Come, madam prime minister, let's have the contracts posted on the internet.
Rally rules in order
Re: ''Neither rally nor response is reasonable'' (Opinion, Oct 15).
I agree with Atiya Achakulwisut that while the current anti-government rally is somewhat pointless, the democratic principle of public protest must be preserved; what is needed is an agreed set of rules for protests at Government House and parliament.
Other democracies have such rules: in the USA you have the right to rally outside government buildings provided you do not impede or obstruct the workings of the government; in the UK you can rally in the square outside parliament but you can't use loudspeakers, erect any shelters or sleep in the square.
Surely it must be possible to formulate a set of rules that allows people to stage a protest without impeding the work of the government or parliament and without blocking traffic.
Rein in the cowboys
Re: ''Thailand is more than Soi Cowboy'' (Sunday Forum, Oct 13).
Thai cowboys riding high on their colour-coated horses remain a big problem in politics. Cowboys like Sondhi [Limthongkul] and groups like Pefot are symptomatic of a sick society.
When will these people learn that it is okay to oppose government policies, but it takes them nowhere when they use personal vendettas as means for regime change?
Spreading hatred of the Shinawatra family or any other person is not going to spread far from Lumpini Park; asking for military intervention is not going to improve democracy in Thailand.
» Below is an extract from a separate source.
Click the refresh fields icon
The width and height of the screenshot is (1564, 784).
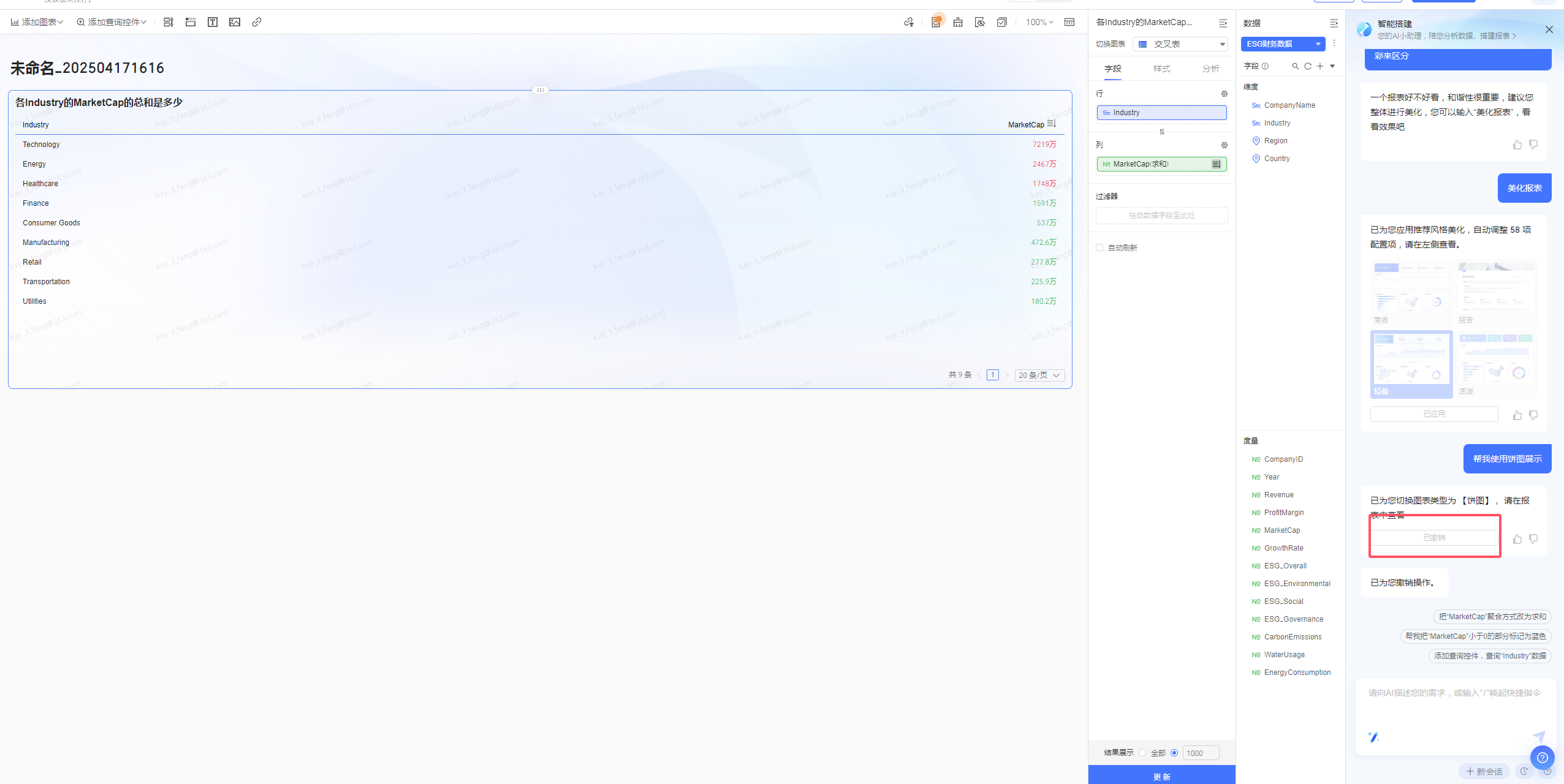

It is unfortunate that the desperate opposition has also resorted to cheap cowboy thrills of impeaching government officials at the drop of a hat.
As far as Prime Minister Yingluck Shinawatra is concerned, she is making best use of the opportunity provided to her. She is not a politician, and she may not have a clear vision, but she has successfully demonstrated her ability to learn on the job and be able to sort out priorities for the welfare of all segments of Thai society, especially the underprivileged. So far, on most counts, she is doing much better than the previous prime minister.
However, I do agree with the writer that people need to hold her feet to the fire regarding her performance on domestic issues.
Ask Thaksin instead
Re: ''PM must take lead on floods'' (Opinion, Oct 15).
The comments should be addressed directly to de facto prime minister Thaksin Shinawatra, not his puppet sister. It has been obvious from the outset that she has no leadership qualities, nor sense of responsibility. Her main job is to function as a mouthpiece; to push for reform to bring her brother back to Thailand. Pheu Thai's populist policies will eventually bankrupt Thailand. The government will be forced into financial ruin, just like the United States.